Today’s mystery stack trace is:
#0 0x02b67a93 in objc_msgSend
#1 0x05c2dbb0 in ??
#2 0x004c08d7 in
-[UINavigationController _startTransition:fromViewController:toViewController:]
#3 0x004bb329 in -[UINavigationController _startDeferredTransitionIfNeeded]
#4 0x004c23a0 in
-[UINavigationController pushViewController:transition:forceImmediate:]
#5 0x004bb1c3 in -[UINavigationController pushViewController:animated:]
#6 0x00009803 in -[YourController someAction:] at YourController.m:1821
#7 0x0040ae14 in -[UIApplication sendAction:to:from:forEvent:]
#8 0x0061214b in -[UIBarButtonItem(UIInternal) _sendAction:withEvent:]

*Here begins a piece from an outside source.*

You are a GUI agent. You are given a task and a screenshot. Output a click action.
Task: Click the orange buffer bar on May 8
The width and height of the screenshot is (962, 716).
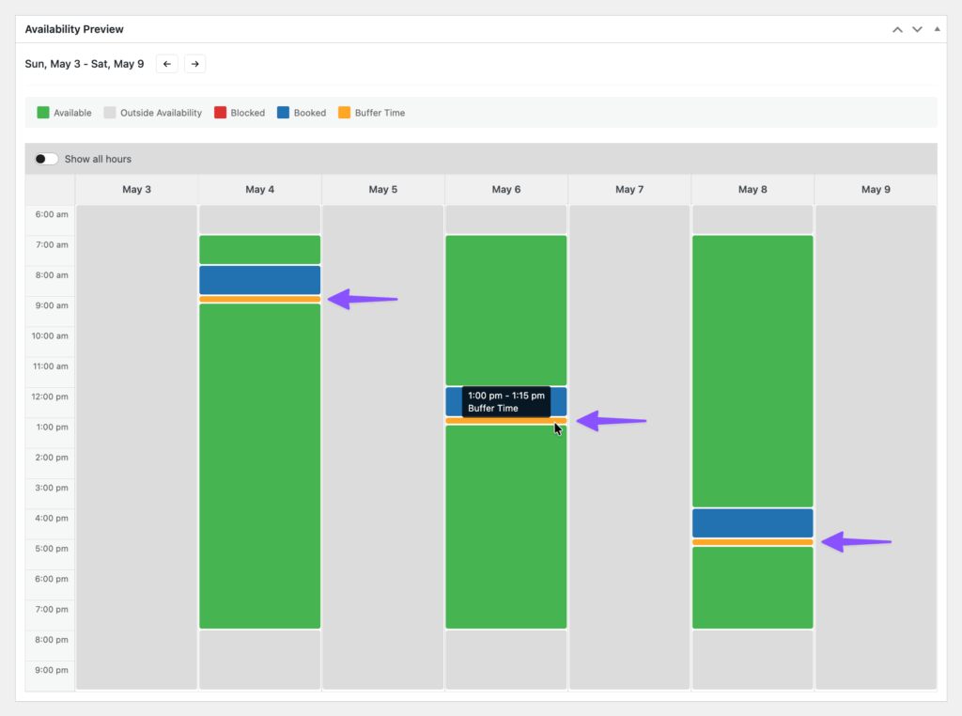tap(752, 542)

#9 0x0040ae14 in -[UIApplication sendAction:to:from:forEvent:]
#10 0x004946c8 in -[UIControl sendAction:to:forEvent:]
#11 0x00496b4a in -[UIControl(Internal) _sendActionsForEvents:withEvent:]
#12 0x004956f7 in -[UIControl touchesEnded:withEvent:]
#13 0x0042e2ff in -[UIWindow _sendTouchesForEvent:]
#14 0x004101ec in -[UIApplication sendEvent:]
#15 0x00414ac4 in _UIApplicationHandleEvent
#16 0x02f43afa in PurpleEventCallback
#17 0x029eddc4 in __CFRUNLOOP_IS_CALLING_OUT_TO_A_SOURCE1_PERFORM_FUNCTION__
#18 0x0294e737 in __CFRunLoopDoSource1
#19 0x0294b9c3 in __CFRunLoopRun
#20 0x0294b280 in CFRunLoopRunSpecific
#21 0x0294b1a1 in CFRunLoopRunInMode
#22 0x02f422c8 in GSEventRunModal
#23 0x02f4238d in GSEventRun
#24 0x00418b58 in UIApplicationMain
#25 0x00002110 in main at main.m:6
And Xcode was kind enough to log an “EXC_BAD_ACCESS” signal.
We know from prior Objective-C experience that “EXC_BAD_ACCESS” means, almost always, access to an object that’s already been freed by the reference counting garbage collector. That is, hitting an object whose retain count already reached zero. So assume this is a memory allocation bug.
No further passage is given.